Italy’s culture minister slams foreign words in Italian language… by using foreign words

Minister of Culture Gennaro Sangiuliano said using foreign words in the Italian language was 'radical chic snobbery'. The irony seems to have been lost on him.

Italy's culture minister slams foreign words in Italian language... by using foreign words
Italy's Culture Minister, Gennaro Sangiuliano attends a confidence vote at the Senate in Rome on October 26, 2022. (Photo by Alberto PIZZOLI / AFP)

Italy’s Culture Minister Gennaro Sangiuliano is being slammed for criticising the use of foreign (English) words in Italian – and using foreign words when doing so. 

The right-wing politician said: “I believe that a certain abuse of English-speaking terms is a part of a certain snobbery, very ‘radical chic’, that comes from the lack of awareness of the global value of Italian culture”.

In Italian, Sangiuliano used the expression “snobismo, molto radical chic”. Chic, of course, is a French word.

Snobismo is derived from the English word ‘snob’, and translates rougly as ‘snobbery’. The phrase ‘radical chic’, which was coined in 1970s America to describe fashionably left-wing political views, is rarely used by native Engish speakers today, but is widely used in Italy.

The minister’s statements were given in an interview with Italian newspaper Il Messaggero. He commented on the government’s draft proposal to identify the Italian language as part of the country’s national identity in the Constitution.

READ ALSO: Puns and plot spoilers: How English movie titles are translated into Italian

“It is only fair that our language be in the constitution.
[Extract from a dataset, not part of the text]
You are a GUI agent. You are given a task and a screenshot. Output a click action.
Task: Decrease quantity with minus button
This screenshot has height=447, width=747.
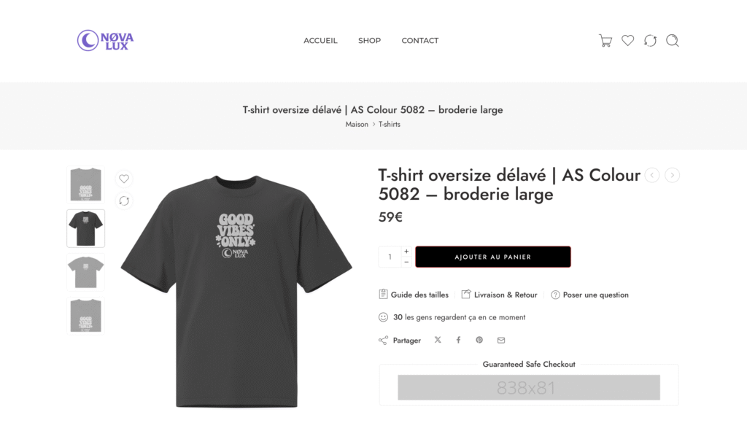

The Accademia della Crusca (a Florence-based society of scholars of Italian linguistics and philology) should have legal powers similar to what exists in France or Spain”, he said.

He added: “Language is the soul of our nation, the hallmark of its identity.”

Social media backlash

The irony of Sangiuliano’s choice of words, using a foreign word to criticise the over usage of foreign words (though he aimed particularly at English expressions), was not lost on Italian social media users. 

One Twitter user commented sarcastically: “Using foreign words to criticise the use of foreign words” and added a check mark. The tweet has been viewed almost 50,000 times and gathered more than 2,000 likes in 24 hours.

Another sarcastically agreed, and appeared to parody the penchant among Italian politicians for peppering their speech with anglicismi, or English words: “Fair enough. Using foreign words is radical chic because it is trendy and shows you are jet set. You have to go back to using your own slang by default. Without feeling like an underdog, no? OK!”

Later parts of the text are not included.